**What this task involves**
The lines to return are the one containing "Select Heri Dwi Santoso's video tile" and all that follow it in the entries below, duplicated exactly and nothing else.

[Saved data entries]
........

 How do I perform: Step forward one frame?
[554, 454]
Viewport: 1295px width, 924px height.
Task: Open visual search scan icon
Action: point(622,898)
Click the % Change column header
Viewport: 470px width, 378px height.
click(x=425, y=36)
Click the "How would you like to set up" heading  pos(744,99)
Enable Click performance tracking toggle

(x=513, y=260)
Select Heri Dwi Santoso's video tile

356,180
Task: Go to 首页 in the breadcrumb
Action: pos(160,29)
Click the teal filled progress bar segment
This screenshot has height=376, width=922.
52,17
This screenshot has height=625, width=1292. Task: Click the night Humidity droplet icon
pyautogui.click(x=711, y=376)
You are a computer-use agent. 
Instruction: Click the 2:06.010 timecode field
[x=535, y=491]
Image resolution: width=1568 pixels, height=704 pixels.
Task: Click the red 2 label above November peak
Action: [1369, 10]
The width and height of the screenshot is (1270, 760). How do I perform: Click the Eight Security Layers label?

........

**Reply**
Select Heri Dwi Santoso's video tile

356,180
Task: Go to 首页 in the breadcrumb
Action: pos(160,29)
Click the teal filled progress bar segment
This screenshot has height=376, width=922.
52,17
This screenshot has height=625, width=1292. Task: Click the night Humidity droplet icon
pyautogui.click(x=711, y=376)
You are a computer-use agent. 
Instruction: Click the 2:06.010 timecode field
[x=535, y=491]
Image resolution: width=1568 pixels, height=704 pixels.
Task: Click the red 2 label above November peak
Action: [1369, 10]
The width and height of the screenshot is (1270, 760). How do I perform: Click the Eight Security Layers label?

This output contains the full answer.